INFORMATION GIVEN:
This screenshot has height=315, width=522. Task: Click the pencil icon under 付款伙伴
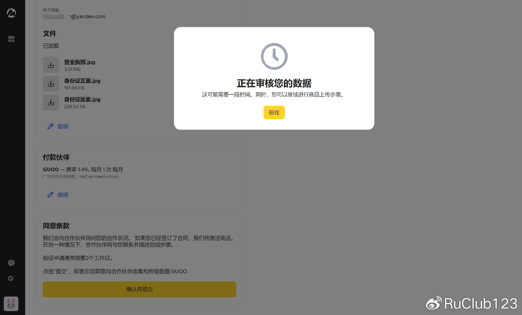point(50,195)
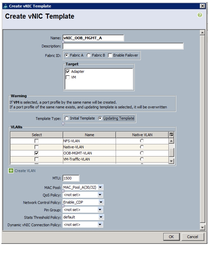
Task: Open the QoS Policy dropdown
Action: coord(100,195)
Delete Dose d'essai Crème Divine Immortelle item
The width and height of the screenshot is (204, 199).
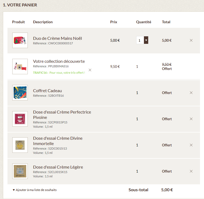pyautogui.click(x=191, y=145)
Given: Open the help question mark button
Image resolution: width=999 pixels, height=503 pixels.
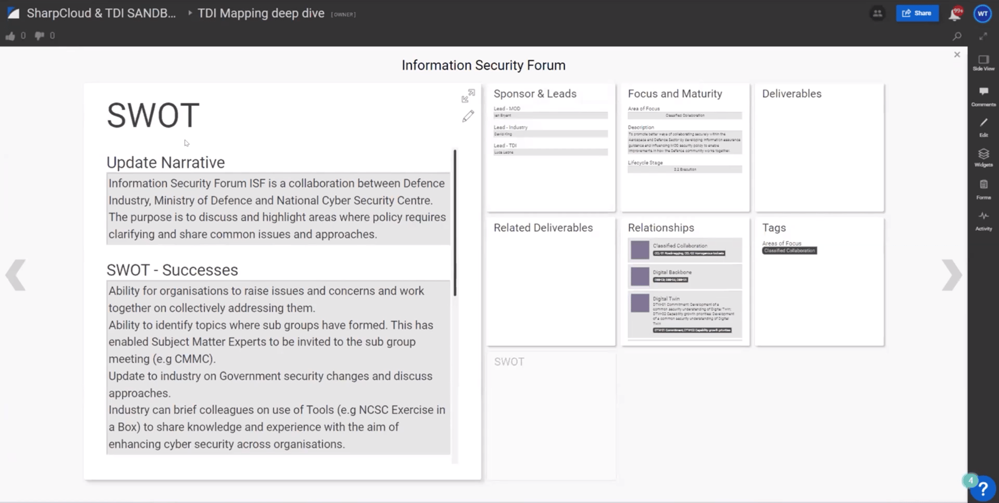Looking at the screenshot, I should [982, 489].
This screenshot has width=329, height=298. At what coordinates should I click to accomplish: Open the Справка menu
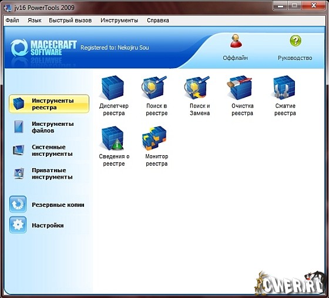pyautogui.click(x=158, y=21)
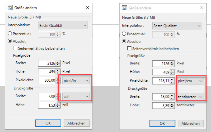Viewport: 211px width, 132px height.
Task: Open the zoll print unit dropdown
Action: 76,97

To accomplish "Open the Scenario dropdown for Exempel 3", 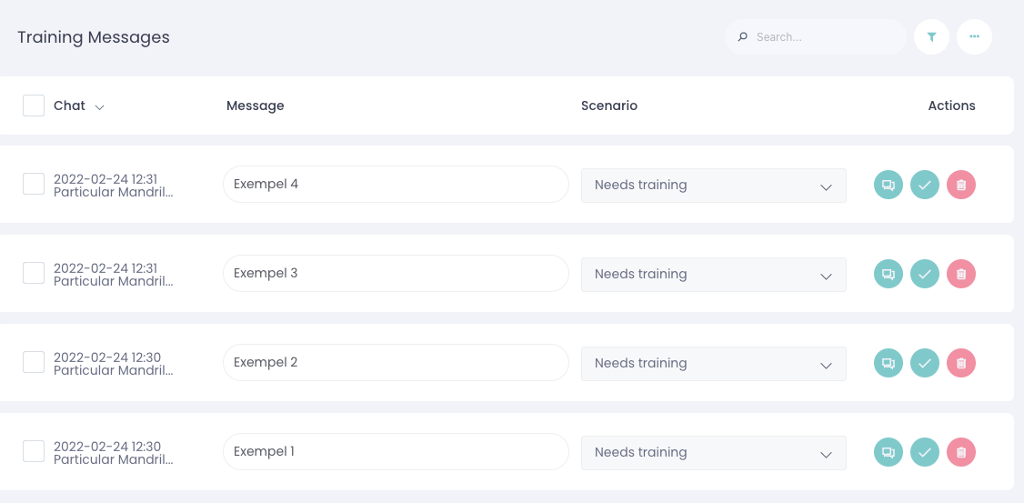I will (x=713, y=275).
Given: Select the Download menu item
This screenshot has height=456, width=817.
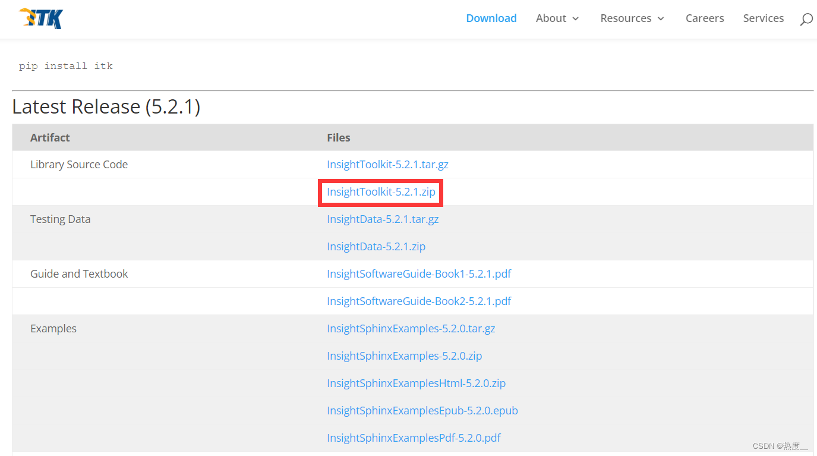Looking at the screenshot, I should click(x=491, y=18).
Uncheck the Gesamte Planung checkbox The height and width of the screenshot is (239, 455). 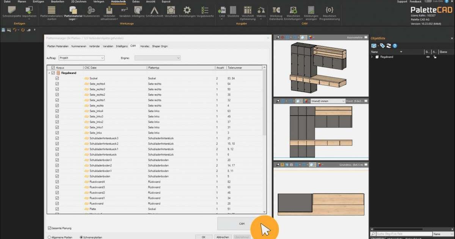50,228
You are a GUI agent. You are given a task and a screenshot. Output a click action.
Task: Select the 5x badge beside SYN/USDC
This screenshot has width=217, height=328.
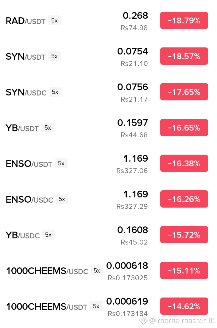pyautogui.click(x=55, y=92)
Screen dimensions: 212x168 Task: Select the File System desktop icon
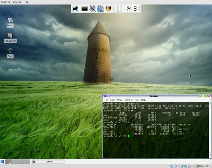[10, 38]
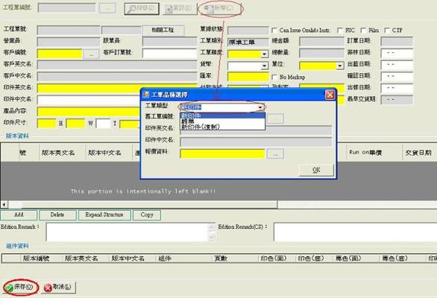
Task: Click the magnifier search button at top
Action: point(142,8)
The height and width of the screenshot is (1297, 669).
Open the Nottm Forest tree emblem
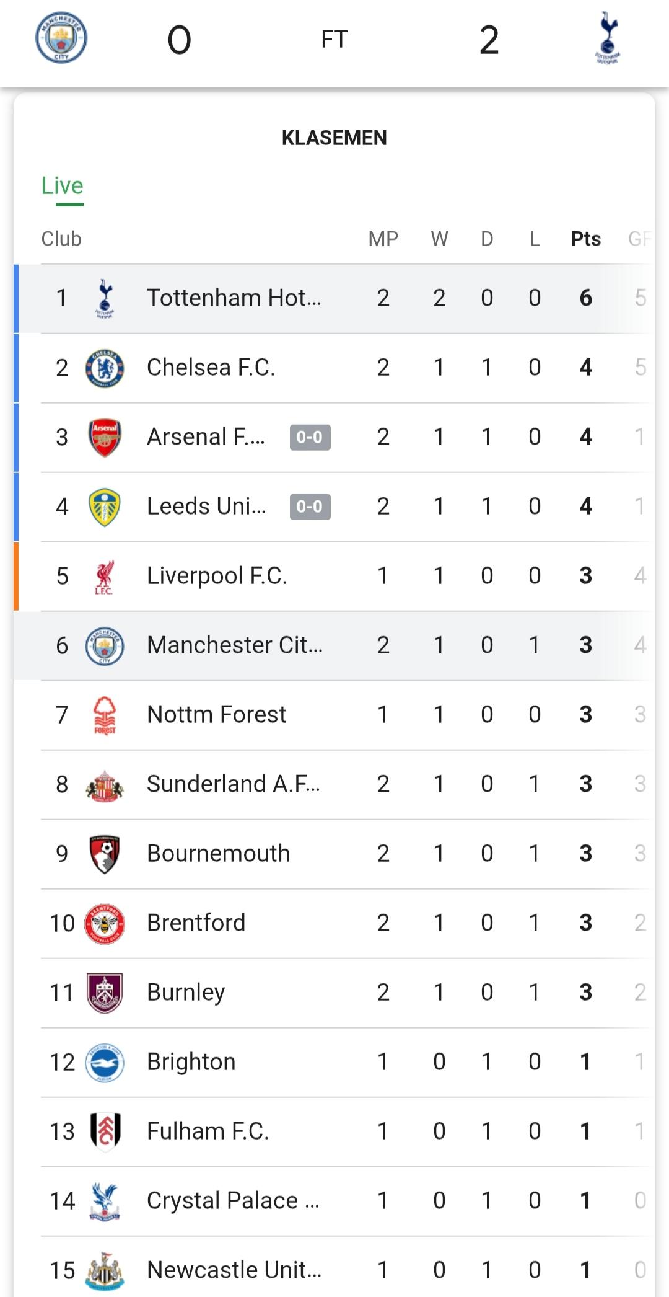coord(105,715)
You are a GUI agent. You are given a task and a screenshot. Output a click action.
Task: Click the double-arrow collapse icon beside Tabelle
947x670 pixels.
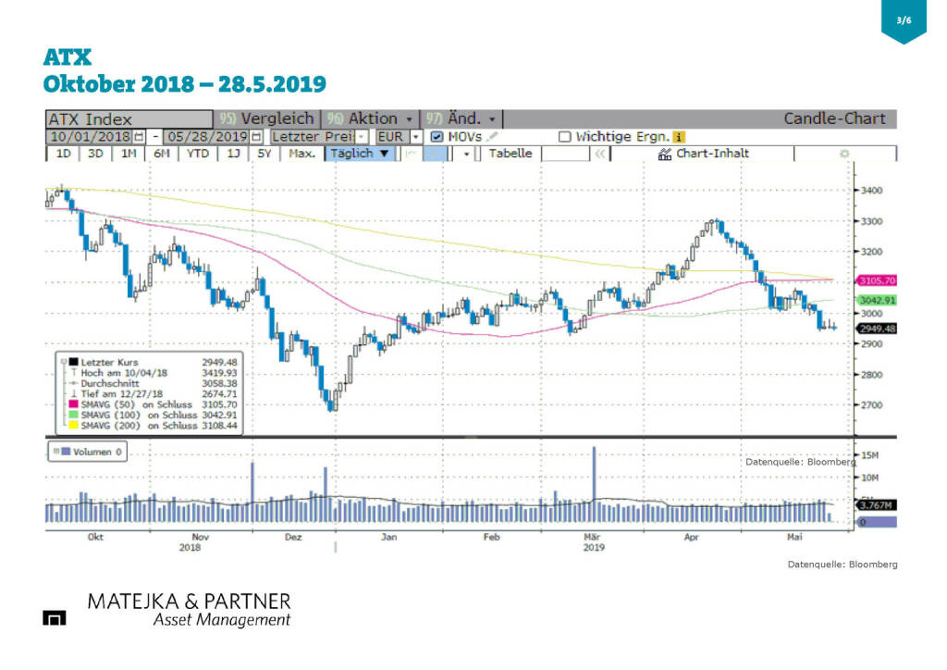(600, 154)
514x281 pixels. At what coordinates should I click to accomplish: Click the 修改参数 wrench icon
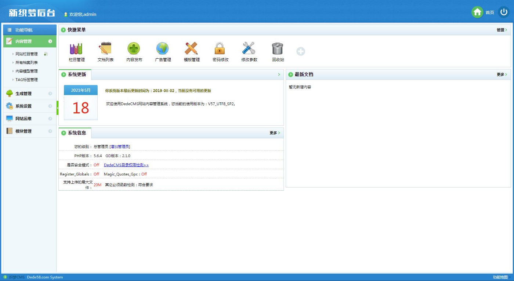(249, 49)
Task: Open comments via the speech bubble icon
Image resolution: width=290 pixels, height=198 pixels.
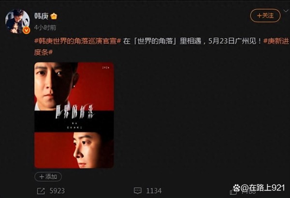Action: pyautogui.click(x=138, y=191)
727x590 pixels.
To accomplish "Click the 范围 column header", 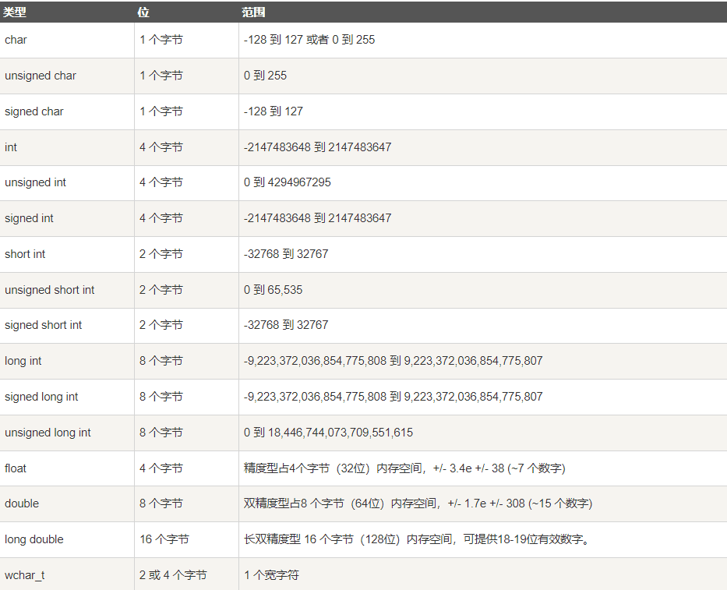I will tap(254, 12).
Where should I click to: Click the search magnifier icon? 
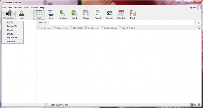198,28
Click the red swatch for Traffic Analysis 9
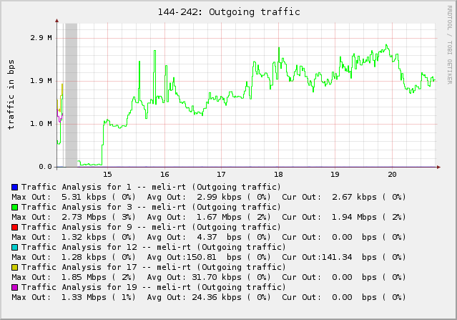 coord(14,227)
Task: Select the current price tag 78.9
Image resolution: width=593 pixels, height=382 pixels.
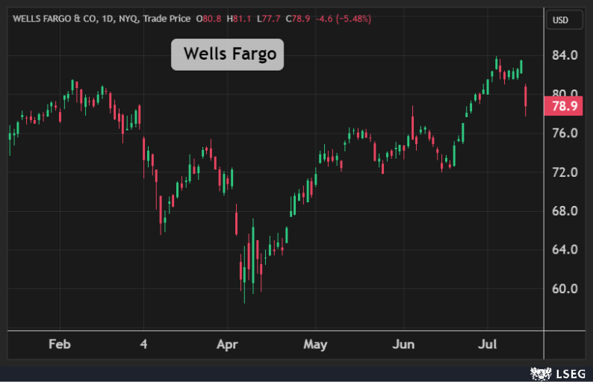Action: [564, 106]

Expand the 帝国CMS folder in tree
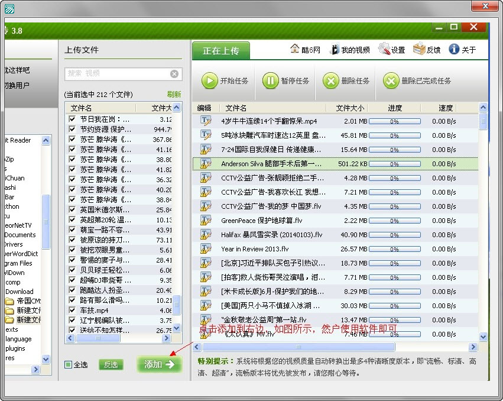[9, 301]
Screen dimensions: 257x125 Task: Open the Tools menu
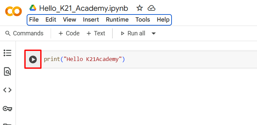[x=143, y=20]
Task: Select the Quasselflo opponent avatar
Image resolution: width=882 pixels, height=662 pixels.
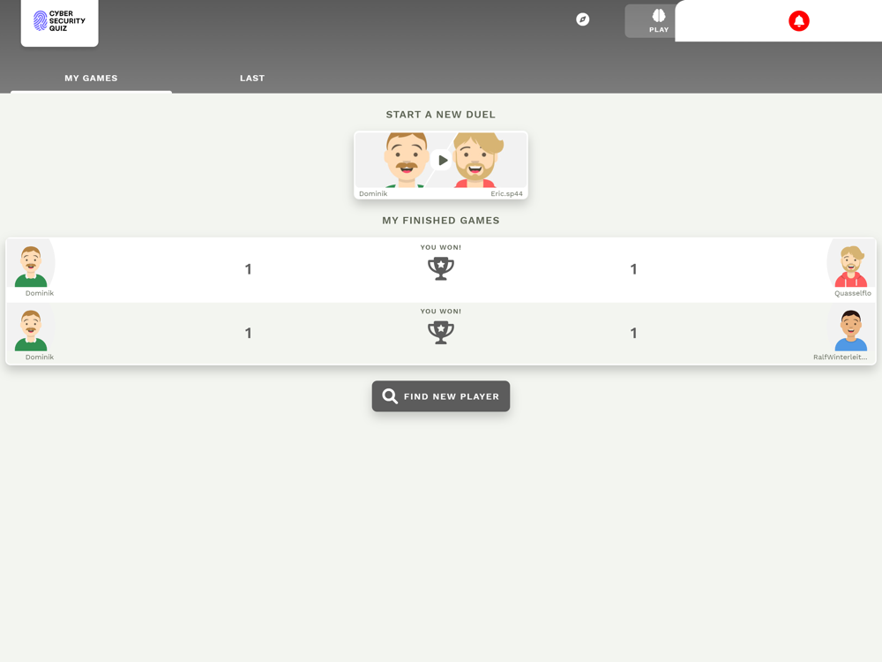Action: coord(850,267)
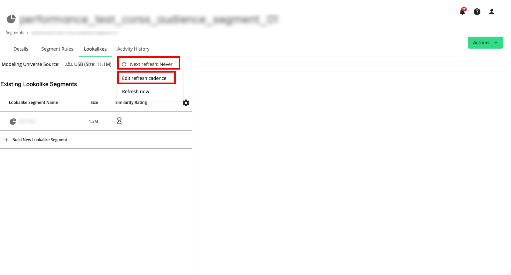Click the help question mark icon
This screenshot has height=275, width=511.
coord(477,12)
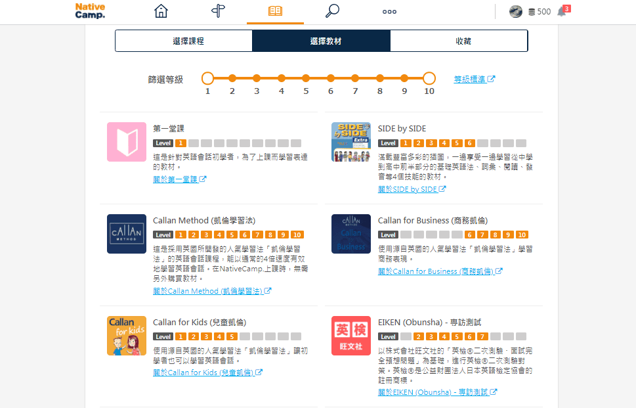The height and width of the screenshot is (408, 636).
Task: Click the ellipsis icon for more options
Action: [389, 11]

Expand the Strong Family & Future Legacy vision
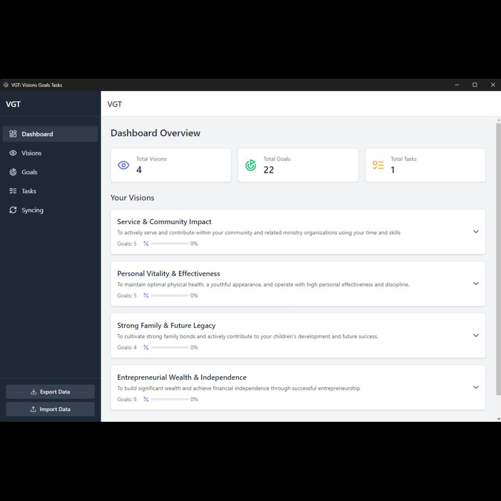[476, 336]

WHAT THIS TASK INVOLVES: The word "item" appears in some lines of the data. Copy every one of those lines.

EXERCISE OUTPUT:
Delete Dose d'essai Crème Divine Immortelle item
Given: Select the Download menu item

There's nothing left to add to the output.